Saturday, June 20, 2015

On Faith

I've heard of people abandoning their faith in God after bad things happened to them.  I've always wondered about that. Why is your faith adequate when bad things happen to other people, and then suddenly invalid when bad things happen to you?  If you could remain faithful after learning about the Holocaust, for goodness' sake, then why abandon it when suffering touches you personally?

And yet.

Losing Mark has knocked me loose.  I've had to step back and reconsider everything I believe.  Everything.  I've had to pull it apart piece by piece to see if it's still valid.

Is there a God?  I admit that at first I wanted to abandon my belief that God even existed. After all, he allowed Mark to die, didn't he?  But it's hard to look around at creation and not believe in God.  I recently heard the world referred to as "an amazing accident."  I can't believe this was all an accident. When I'm confronted by the complexity of it all, the amazing intertwining, it seems obvious it was all carefully planned.

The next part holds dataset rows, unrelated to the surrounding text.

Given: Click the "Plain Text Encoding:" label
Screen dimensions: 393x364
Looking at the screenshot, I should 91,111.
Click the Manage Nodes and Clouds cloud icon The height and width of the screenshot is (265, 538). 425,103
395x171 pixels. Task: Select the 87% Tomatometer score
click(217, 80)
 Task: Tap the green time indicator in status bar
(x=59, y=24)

So, if there is a God, is he the God revealed in the bible?  In January I joined a women's bible study in the middle of studying the life of Moses and jumped right in at the book of Leviticus. Ouch.  It was not an easy study.  The God of the old testament feels very judgmental, a God who sees things in black and white and delivers swift punishment, a God who commands the obliteration of whole communities.  I haven't studied the old testament much in the past and I came away feeling rebellious, questioning passages and struggling to understand.  In the new testament (Matthew 22) Jesus says I am to love God with all my heart, soul and mind, and he says I'm supposed to love my neighbor as myself.  Verse 40 says: "All the Law and Prophets hang on these two commandments."  In other words, without love the whole old testament, every rule it puts in place and every decree delivered by Moses and the prophets, falls apart.  It's as though Jesus is reminding me that I only need to worry about loving God and people, and the rest will fall into place.  I can better understand the old testament when see through Jesus' words.

So, God exists, and he's the God of the bible.  Then why, oh why, does he allow suffering? And not just my suffering, but horrible, unspeakable suffering?  In 2 Corinthians 4:17 Paul says, "For our light and momentary troubles are achieving for us an eternal glory that far outweighs them all."  How can he describe what we experience on earth as "light and momentary"?

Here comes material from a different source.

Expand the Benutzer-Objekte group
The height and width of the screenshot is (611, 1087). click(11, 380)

Could it be that our time on earth is insignificant when compared to what waits for us in heaven?  It's hard to imagine our whole lives being insignificant when compared to eternity. It's really hard to imagine eternity.  We're stuck here on earth  We're stuck in time.  We're stuck inside our own little brains.  We're stuck not understanding, and we're asked to trust, to trust in a God great enough to create everything--everything--we see, know and love.  In the same way a parent asks a child to trust and believe, we're asked to trust and believe in God's goodness.  I've spent my time since Mark died alternately kicking God in the shins in anger and grabbing onto his knees looking for comfort.

If God is all powerful, then he allowed Mark to die.  He allowed Mark to take his own life. People tell me it will all make sense when we get to heaven, but I think when I get to heaven it won't even matter.  I think when I get to heaven and see all its glory and understand eternity, whatever happened here on earth will be so insignificant that no explanation will be necessary.  So I rest in the knowledge that God's in control, that he allowed Mark to leave earth and join him in heaven, and that I'll see Mark again.  Sometimes for very brief moments, it's as if a curtain opens and I'm able to see eternity stretch out before me, and God's perfect peace washes over me.

Just because I get glimpses of eternity doesn't mean I have this all figured out.  Grief is a tricky thing.  No matter what I believe, Mark is still dead and I miss his physical presence. But I choose to believe in God.  Every day I choose God, even on the days I want to kick him in the shins.

1 comment:

  1. "He's everywhere." Yes, and as John said, thanks for being brave, for wrestling with God so openly and gracefully.